地震、インフラ・農業に打撃、熊本・大分損失膨らむ恐れ、被害大きい地域調査途上。
2016/05/14 日本経済新聞 地方経済面 九州 13ページ 1225文字 書誌情報
熊本地震で経済に大きな影響が出ている。熊本・大分両県で農林水産業への被害は1354億円程度で、道路や橋などインフラの被害も深刻だ。発生から14日で1カ月になるが、国や熊本県の被害調査は道半ばで全容は把握できていない。現時点で5000億円規模の経済損失があり、今後はさらに膨らむ可能性がある。
熊本県の農林水産業被害は、農地や用水路など施設の損壊が大半を占める。被害が大きい阿蘇周辺の地域では「いまだ詳細な調査も難しい状況」(JA阿蘇)で、損失額が増えるのは確実だ。
発生から1カ月たつが、「避難生活をしながらの生産者も多く、本腰を入れて復旧に取り組むのも難しい」(JA阿蘇)。畜産などが盛んな阿蘇周辺は畜舎の倒壊や水道の不通が目立ち、「(高齢なうえ)早期の復旧が難しい以上、廃業せざるを得ない」(阿蘇市で子牛を育てる繁殖農家)との声も出始めた。
田植え断念
被害を受けた稲作農家への影響も長引きそうだ。阿蘇市の農家は「用水路の損傷や田んぼの亀裂など個別の農家では対応が難しく、行政の対応を待つしかない」と声を落とす。約9億円の農地被害があった大分県では、由布市で水田の区画が崩れたり、地割れが発生したりで水を張れないため、今年の田植えをあきらめた農家が出ている。
道路や橋などのインフラの被害も大きい。熊本県では、復旧対象として国に申請した県内の土木施設は県と市を合わせて約1710億円規模。道路の損傷が最も多く、2383カ所で約350億円を占める。大分県も約20億円の被害があり、福岡県も落石などで損傷し、道路だけで被害は1億6千万円になる。

• [資料]
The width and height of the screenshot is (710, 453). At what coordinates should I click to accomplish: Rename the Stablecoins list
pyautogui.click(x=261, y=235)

• [課題]
#1 熊本地震の経済被害を伝える記事に出てくる金額を、すべて書き出せ。
#2 熊本地震の経済被害を伝える記事によると、熊本県で損傷した道路は何カ所か。
#3 熊本地震の経済被害を伝える記事を、最後の文の後から書き継げ。

• [解答]
#1 1354億円程度、5000億円規模、約9億円、約1710億円規模、約350億円、約20億円、1億6千万円

#2 2383カ所である。

#3
観光徐々に再開
観光に関する九州観光推進機構の推計では、地震発生から8日までで70万人のキャンセルがあった。ゴールデンウイーク(GW)があったため影響が大きく、損失は140億円に上る。大分県の広瀬勝貞知事は「(GWは)通常より上乗せされた価格でほぼ満室だっただけに大きな打撃」と語る。
ただ、正常化に向けての動きも表れ始めた。トマトの生産量が全国1位である熊本県で主力産地の玉名市などは地震の被害が比較的小さく、「順調に出荷できている」(玉名市の農家)という。
観光面でも営業再開する施設は徐々に増えてきた。黒川温泉観光旅館協同組合(同県南小国町)では「客室の稼働率は8割程度まで回復している」という。大分県の広瀬知事は「6月補正に何を入れられるか対策を受け付けたい」と語る。どれだけ影響の長期化を抑えられるか。迅速な国や自治体の支援策が焦点となる段階に入る。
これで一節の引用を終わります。